(Items from a data source)
+-------+
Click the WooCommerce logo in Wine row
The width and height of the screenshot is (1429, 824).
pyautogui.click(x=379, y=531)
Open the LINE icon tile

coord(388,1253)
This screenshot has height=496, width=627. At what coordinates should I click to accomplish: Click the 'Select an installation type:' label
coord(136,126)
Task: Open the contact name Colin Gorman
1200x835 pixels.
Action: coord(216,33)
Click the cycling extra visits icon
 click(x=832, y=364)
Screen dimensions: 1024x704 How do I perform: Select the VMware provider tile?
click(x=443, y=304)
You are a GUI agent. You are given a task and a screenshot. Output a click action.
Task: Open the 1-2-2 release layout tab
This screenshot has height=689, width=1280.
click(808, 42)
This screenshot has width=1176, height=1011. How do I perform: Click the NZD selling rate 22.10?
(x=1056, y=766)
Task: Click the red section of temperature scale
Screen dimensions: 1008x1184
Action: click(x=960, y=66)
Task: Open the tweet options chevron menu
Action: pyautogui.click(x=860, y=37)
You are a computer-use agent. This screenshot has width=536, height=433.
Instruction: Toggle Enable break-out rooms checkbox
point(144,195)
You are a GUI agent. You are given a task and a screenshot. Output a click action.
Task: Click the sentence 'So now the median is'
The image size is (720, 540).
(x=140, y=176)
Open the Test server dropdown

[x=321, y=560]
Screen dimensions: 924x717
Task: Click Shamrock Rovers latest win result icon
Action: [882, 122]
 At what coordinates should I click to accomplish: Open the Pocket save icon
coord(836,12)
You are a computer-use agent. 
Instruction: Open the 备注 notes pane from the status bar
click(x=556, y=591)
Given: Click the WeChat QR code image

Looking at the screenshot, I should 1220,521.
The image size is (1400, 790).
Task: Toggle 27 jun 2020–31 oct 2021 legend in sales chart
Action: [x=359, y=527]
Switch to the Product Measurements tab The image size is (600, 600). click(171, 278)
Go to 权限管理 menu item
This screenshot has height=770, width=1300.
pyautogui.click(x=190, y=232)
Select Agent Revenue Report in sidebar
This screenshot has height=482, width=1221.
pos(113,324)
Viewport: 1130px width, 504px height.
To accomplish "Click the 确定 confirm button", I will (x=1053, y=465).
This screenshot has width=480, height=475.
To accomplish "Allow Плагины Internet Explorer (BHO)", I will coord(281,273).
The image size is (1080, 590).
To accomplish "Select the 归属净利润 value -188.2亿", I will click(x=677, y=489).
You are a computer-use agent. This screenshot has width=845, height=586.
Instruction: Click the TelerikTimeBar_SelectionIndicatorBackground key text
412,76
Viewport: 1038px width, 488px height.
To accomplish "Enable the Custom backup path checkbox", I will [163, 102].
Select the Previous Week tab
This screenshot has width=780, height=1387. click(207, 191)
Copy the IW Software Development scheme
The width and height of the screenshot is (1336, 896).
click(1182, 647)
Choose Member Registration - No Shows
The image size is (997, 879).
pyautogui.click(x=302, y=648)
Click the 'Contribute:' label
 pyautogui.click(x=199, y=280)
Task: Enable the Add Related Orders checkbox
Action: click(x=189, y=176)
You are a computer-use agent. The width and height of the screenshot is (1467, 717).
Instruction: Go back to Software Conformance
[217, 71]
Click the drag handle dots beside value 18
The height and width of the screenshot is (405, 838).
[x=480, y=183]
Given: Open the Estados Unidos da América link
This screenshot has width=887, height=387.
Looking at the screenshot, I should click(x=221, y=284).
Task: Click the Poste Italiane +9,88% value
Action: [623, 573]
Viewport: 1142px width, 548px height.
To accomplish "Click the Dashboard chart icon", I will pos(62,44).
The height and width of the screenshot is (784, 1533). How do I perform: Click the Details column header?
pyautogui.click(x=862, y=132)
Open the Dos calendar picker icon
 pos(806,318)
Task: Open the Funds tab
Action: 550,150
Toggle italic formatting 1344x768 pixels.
+-------+
Exercise aim:
The data is to be given again in full, with every line exact.

Response to the task:
Click the WooCommerce logo in Wine row
The width and height of the screenshot is (1429, 824).
pyautogui.click(x=379, y=531)
Open the LINE icon tile

coord(388,1253)
This screenshot has height=496, width=627. At what coordinates should I click to accomplish: Click the 'Select an installation type:' label
coord(136,126)
Task: Open the contact name Colin Gorman
1200x835 pixels.
Action: coord(216,33)
Click the cycling extra visits icon
 click(x=832, y=364)
Screen dimensions: 1024x704 How do I perform: Select the VMware provider tile?
click(x=443, y=304)
You are a GUI agent. You are given a task and a screenshot. Output a click action.
Task: Open the 1-2-2 release layout tab
This screenshot has height=689, width=1280.
click(808, 42)
This screenshot has width=1176, height=1011. How do I perform: Click the NZD selling rate 22.10?
(x=1056, y=766)
Task: Click the red section of temperature scale
Screen dimensions: 1008x1184
Action: click(x=960, y=66)
Task: Open the tweet options chevron menu
Action: pyautogui.click(x=860, y=37)
You are a computer-use agent. This screenshot has width=536, height=433.
Instruction: Toggle Enable break-out rooms checkbox
point(144,195)
You are a GUI agent. You are given a task and a screenshot. Output a click action.
Task: Click the sentence 'So now the median is'
The image size is (720, 540).
(x=140, y=176)
Open the Test server dropdown

[x=321, y=560]
Screen dimensions: 924x717
Task: Click Shamrock Rovers latest win result icon
Action: [882, 122]
 At what coordinates should I click to accomplish: Open the Pocket save icon
coord(836,12)
You are a computer-use agent. 
Instruction: Open the 备注 notes pane from the status bar
click(x=556, y=591)
Given: Click the WeChat QR code image

Looking at the screenshot, I should 1220,521.
The image size is (1400, 790).
Task: Toggle 27 jun 2020–31 oct 2021 legend in sales chart
Action: [x=359, y=527]
Switch to the Product Measurements tab The image size is (600, 600). click(171, 278)
Go to 权限管理 menu item
This screenshot has height=770, width=1300.
pyautogui.click(x=190, y=232)
Select Agent Revenue Report in sidebar
This screenshot has height=482, width=1221.
pos(113,324)
Viewport: 1130px width, 504px height.
To accomplish "Click the 确定 confirm button", I will (x=1053, y=465).
This screenshot has width=480, height=475.
To accomplish "Allow Плагины Internet Explorer (BHO)", I will coord(281,273).
The image size is (1080, 590).
To accomplish "Select the 归属净利润 value -188.2亿", I will click(x=677, y=489).
You are a computer-use agent. This screenshot has width=845, height=586.
Instruction: Click the TelerikTimeBar_SelectionIndicatorBackground key text
412,76
Viewport: 1038px width, 488px height.
To accomplish "Enable the Custom backup path checkbox", I will [163, 102].
Select the Previous Week tab
This screenshot has width=780, height=1387. click(207, 191)
Copy the IW Software Development scheme
The width and height of the screenshot is (1336, 896).
click(1182, 647)
Choose Member Registration - No Shows
The image size is (997, 879).
pyautogui.click(x=302, y=648)
Click the 'Contribute:' label
 pyautogui.click(x=199, y=280)
Task: Enable the Add Related Orders checkbox
Action: click(x=189, y=176)
You are a computer-use agent. The width and height of the screenshot is (1467, 717).
Instruction: Go back to Software Conformance
[217, 71]
Click the drag handle dots beside value 18
The height and width of the screenshot is (405, 838).
[x=480, y=183]
Given: Open the Estados Unidos da América link
This screenshot has width=887, height=387.
Looking at the screenshot, I should click(x=221, y=284).
Task: Click the Poste Italiane +9,88% value
Action: [623, 573]
Viewport: 1142px width, 548px height.
To accomplish "Click the Dashboard chart icon", I will pos(62,44).
The height and width of the screenshot is (784, 1533). How do I perform: Click the Details column header?
pyautogui.click(x=862, y=132)
Open the Dos calendar picker icon
 pos(806,318)
Task: Open the Funds tab
Action: 550,150
Toggle italic formatting 1344x768 pixels.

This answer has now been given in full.